When the nettle is young, the leaves make excellent greens; when it grows old it has filaments and fibers like hemp and flax. Cloth made from the nettle is as good as that made from hemp. Chopped up, the nettle is good for poultry; pounded, it is good for horned cattle. The seed of the nettle mixed with the fodder of animals gives a luster to their skin; the root, mixed with salt, produces a beautiful yellow dye. It makes, however, excellent hay, as it can be cut twice in a season. And what does the nettle need? very little soil, no care, no culture; except that the seeds fall as fast as they ripen, and it is difficult to gather them; that is all. If we would take a little pains, the nettle would be useful; we neglect it, and it becomes harmful. Then we kill it. How much men are like the nettle! My friends, remember this, that there are no weeds, and no worthless men, there are only bad farmers.

― Victor Hugo

Introducing Stinging Nettle

Stinging Nettle

Latin Name: Urtica dioica

Pharmacopeial Name: Urticae herba, stinging nettle herb; Urticae folium, stinging nettle leaf

Other Names: common nettle or great stinging nettle

Botany: Nettle is a common perennial herb to 8 feet found on moist forest edges, meadows and disturbed sites with rich soil. Hollow hairs on the leaves and stems inject folic acid into the skin. Both male and female flowers appear on a single plant.

Parts Used: All aerial parts, seeds, root

Collecting: Collect in early to late spring in areas with snow. Collect beginning in late Winter in temperate climates. Harvest with gloves or with your bare hand and a firm grip.

Herbrally.com

Stinging Nettle Monograph

Medicinal Actions of Stinging Nettles

Leaf tea brewed to treat anemia, gout, rheumatism, enlarged spleen, internal bleeding, diarrhea, and dysentery. Leaves have diuretic qualities. Folk medicine states an occasional sting alleviates arthritis.

Stinging Nettle affects the white blood cells and aids in coagulation and formation of hemoglobin. Leaves are iron rich.

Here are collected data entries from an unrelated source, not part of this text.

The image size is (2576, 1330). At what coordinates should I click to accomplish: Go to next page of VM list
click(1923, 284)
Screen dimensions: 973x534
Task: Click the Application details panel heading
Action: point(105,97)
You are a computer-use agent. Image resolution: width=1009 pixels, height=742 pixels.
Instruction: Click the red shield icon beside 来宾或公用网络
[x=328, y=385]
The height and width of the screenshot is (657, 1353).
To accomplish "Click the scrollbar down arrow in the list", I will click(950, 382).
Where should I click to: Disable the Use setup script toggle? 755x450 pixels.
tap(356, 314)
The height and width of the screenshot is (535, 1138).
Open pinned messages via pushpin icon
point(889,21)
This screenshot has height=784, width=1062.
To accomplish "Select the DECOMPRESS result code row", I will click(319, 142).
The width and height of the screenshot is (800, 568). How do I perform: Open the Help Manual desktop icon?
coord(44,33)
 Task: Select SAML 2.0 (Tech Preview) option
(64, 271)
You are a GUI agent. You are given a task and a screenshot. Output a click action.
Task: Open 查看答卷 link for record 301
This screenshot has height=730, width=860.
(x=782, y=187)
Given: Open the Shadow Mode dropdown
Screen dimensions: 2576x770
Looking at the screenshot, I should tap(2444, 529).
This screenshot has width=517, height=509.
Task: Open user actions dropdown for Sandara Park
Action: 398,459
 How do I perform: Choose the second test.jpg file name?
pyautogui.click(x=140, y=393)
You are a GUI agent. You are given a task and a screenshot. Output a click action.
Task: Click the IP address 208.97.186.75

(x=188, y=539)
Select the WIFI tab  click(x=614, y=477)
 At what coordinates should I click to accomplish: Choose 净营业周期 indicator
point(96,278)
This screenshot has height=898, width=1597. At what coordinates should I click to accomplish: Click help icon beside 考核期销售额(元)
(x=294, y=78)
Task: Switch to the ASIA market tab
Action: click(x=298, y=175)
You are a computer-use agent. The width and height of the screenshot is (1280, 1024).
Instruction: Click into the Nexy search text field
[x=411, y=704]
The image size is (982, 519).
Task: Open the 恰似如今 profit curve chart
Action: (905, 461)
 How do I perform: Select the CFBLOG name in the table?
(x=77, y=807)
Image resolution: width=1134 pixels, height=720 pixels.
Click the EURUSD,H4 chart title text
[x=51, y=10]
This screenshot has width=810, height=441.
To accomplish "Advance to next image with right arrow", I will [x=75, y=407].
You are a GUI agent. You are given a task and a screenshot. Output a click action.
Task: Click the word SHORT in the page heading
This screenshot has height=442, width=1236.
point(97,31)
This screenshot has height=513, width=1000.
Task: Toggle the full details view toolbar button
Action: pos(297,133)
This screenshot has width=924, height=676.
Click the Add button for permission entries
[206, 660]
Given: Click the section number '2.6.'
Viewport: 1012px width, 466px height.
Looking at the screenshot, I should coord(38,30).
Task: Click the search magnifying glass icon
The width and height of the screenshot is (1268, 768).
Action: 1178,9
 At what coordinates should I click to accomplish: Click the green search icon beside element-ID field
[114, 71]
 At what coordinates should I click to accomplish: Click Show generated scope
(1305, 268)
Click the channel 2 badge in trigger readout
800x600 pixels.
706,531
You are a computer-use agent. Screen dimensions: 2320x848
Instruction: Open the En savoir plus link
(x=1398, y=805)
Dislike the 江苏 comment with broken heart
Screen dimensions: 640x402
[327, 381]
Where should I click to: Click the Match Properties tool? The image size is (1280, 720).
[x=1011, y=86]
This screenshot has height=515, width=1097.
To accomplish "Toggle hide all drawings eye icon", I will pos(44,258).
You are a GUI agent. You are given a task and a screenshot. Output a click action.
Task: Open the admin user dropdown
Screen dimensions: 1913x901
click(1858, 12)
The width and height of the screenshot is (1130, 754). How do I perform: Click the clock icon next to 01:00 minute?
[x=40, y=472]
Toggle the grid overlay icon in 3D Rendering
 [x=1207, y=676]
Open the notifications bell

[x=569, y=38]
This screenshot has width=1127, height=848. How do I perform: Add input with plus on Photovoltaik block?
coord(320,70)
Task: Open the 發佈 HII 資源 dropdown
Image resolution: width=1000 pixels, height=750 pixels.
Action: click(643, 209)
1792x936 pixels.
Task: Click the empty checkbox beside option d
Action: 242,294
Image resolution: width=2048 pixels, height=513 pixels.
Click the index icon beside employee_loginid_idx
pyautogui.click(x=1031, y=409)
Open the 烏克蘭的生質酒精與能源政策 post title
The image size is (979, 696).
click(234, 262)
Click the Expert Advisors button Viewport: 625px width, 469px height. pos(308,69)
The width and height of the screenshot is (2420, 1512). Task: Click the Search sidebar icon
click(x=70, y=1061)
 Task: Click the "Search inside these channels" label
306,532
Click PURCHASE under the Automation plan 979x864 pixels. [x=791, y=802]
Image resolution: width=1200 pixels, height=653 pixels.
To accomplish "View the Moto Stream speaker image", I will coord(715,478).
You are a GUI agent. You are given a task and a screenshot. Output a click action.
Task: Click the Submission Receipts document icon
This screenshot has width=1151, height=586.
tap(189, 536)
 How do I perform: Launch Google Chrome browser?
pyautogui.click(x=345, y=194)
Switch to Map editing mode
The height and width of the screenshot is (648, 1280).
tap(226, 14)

Studies suggest stinging nettle decreases the effects of adrenaline.

Germany recently approved the use of roots for prostate cancer, rheumatism, and kidney infection. Russia approved use of leaves in alcohol as treatment for cholecystitis (inflammation of the gallbladder) and hepatitis. 

bio.brandeis.edu

Nettles to the Rescue

Stinging Nettles (Urtica dioica) are in their first growth right now (their second growth is in early fall). Catch them before their catkin-like flowers start to dangle. I harvest the top 10-15 cm of the plant and dry them in batches in my dehydrator. I absolutely love them fresh as well. Normally (who remembers normal?), during this change in season and the stress of last term of school, we make nettle tea each evening in order to have a strong brew ready in the morning. I fill our two large French presses 1/2 full of fresh nettles (or 1/3 full of dried), cover them with water that has just boiled and leave them overnight. In the morning, I press them and pour them into glass bottles to be drunk throughout the day. A great tonic, energizer, full of minerals and nutrients and an overall detoxifier!

Pick the nettles before their catkin-like flowers start to dangle.

Stinging Nettle Video

Nettle Juice and Nettle Tea Video

Spring Cleaning Detox Tea

The Detox Tea is an amazing support for the body’s natural toxin-clearing systems. Supporting over ten systems within the body, it is powerful and should be titrated up according to your body’s reaction. It is drying, so be mindful of your own energetic constitution. Many of my clients use it to boost liver function, clear acne, improve the immune system’s functionality and relieve sluggishness.